But Katy Ashton, the director of the People’s History Museum (PHM), says her museum has been “left falling through the gap” after a process that Margaret Faull, the director of the National Coal Mining Museum for England (NCMM), describes as “years of negotiations, discussions and thousands of pounds of legal fees that were not worth the time and effort”.

The impetus for the move was a government commitment to reduce the number of quangos, but the eight museums are still funded through the public purse, while the Geffrye and the Horniman remain with the DCMS.

The Geffrye had approached the Greater London Authority and Arts Council England (ACE), but there wasn’t the appetite from the former, and the latter was not willing to take on the museum’s £1m pension liability, says David Dewing, the director of the Geffrye.

This led the DCMS to announce in 2013 that it would retain the Geffrye. But the process was “destabilising in a lot of ways”, says Dewing, as the museum’s audit team and senior staff had spent a lot of time in discussions, the museum wasn’t appointing new trustees and there was uncertainty over planning.

However, remaining with the DCMS has not spared either museum from cuts, with the Geffrye’s grant-in-aid at £1.4m in 2015-16, reduced by around 3% year-on-year since 2010-11, and the Horniman’s at £3.6m, down from £4.1m in 2010-11.

Tyne and Wear Archives and Museums (Twam) has been sponsored by the arts council since 2012, and is the only body to receive its core funding via a discrete area within ACE’s budgets.

In contrast to many of the other directors contacted for this article, Twam’s director Iain Watson describes the transition as “extremely smooth”. Twam’s funding is not ringfenced by the DCMS, but it received £5.5m over three years from 2012-15. It is still negotiating its funding agreement for 2015-16.

The National Football Museum secured a deal with Manchester City Council to move from Preston to the Urbis building in Manchester, and reopened in 2012 with a £2m-a-year revenue funding deal until 2022.

Its £105,000-a-year grant from the DCMS was cut in April 2011, despite director Kevin Moore’s hope that it would continue until 2015.

Manchester’s Museum of Science and Industry (Mosi) became part of the Science Museum Group (SMG) in 2012. Mosi’s funding is not ringfenced, and the SMG’s grant-in-aid has been cut in real terms by 30% since 2010.

The SMG also took on the administration of the NCMM’s budget, although it remains independent. The museum’s grant has been cut by about a third in real terms since 2010 and it has lost around 20% of its staff.

Only the Design Museum and the PHM have been left without sponsors. The former, which is moving to new premises in 2016, will see its £197,000 grant cut in April.

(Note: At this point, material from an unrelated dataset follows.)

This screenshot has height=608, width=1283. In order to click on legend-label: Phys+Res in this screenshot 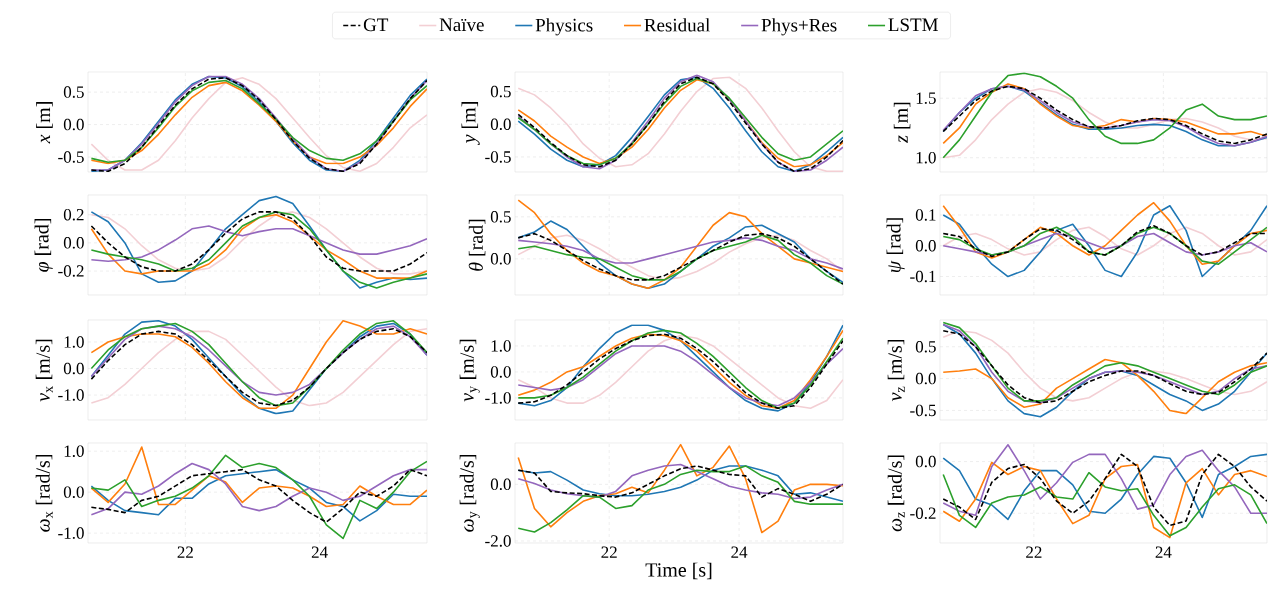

It has been given National Portfolio Organisation status by ACE, which will see it get £170,000 a year from 2015-18 to support its Designers in Residence programme and wider learning activities, but it will receive no core funding from April.

As for the PHM, the DCMS announced last month that it would grant the museum £100,000 for 2015-16, but from 2016-17, Ashton says it faces “an uncertain future”.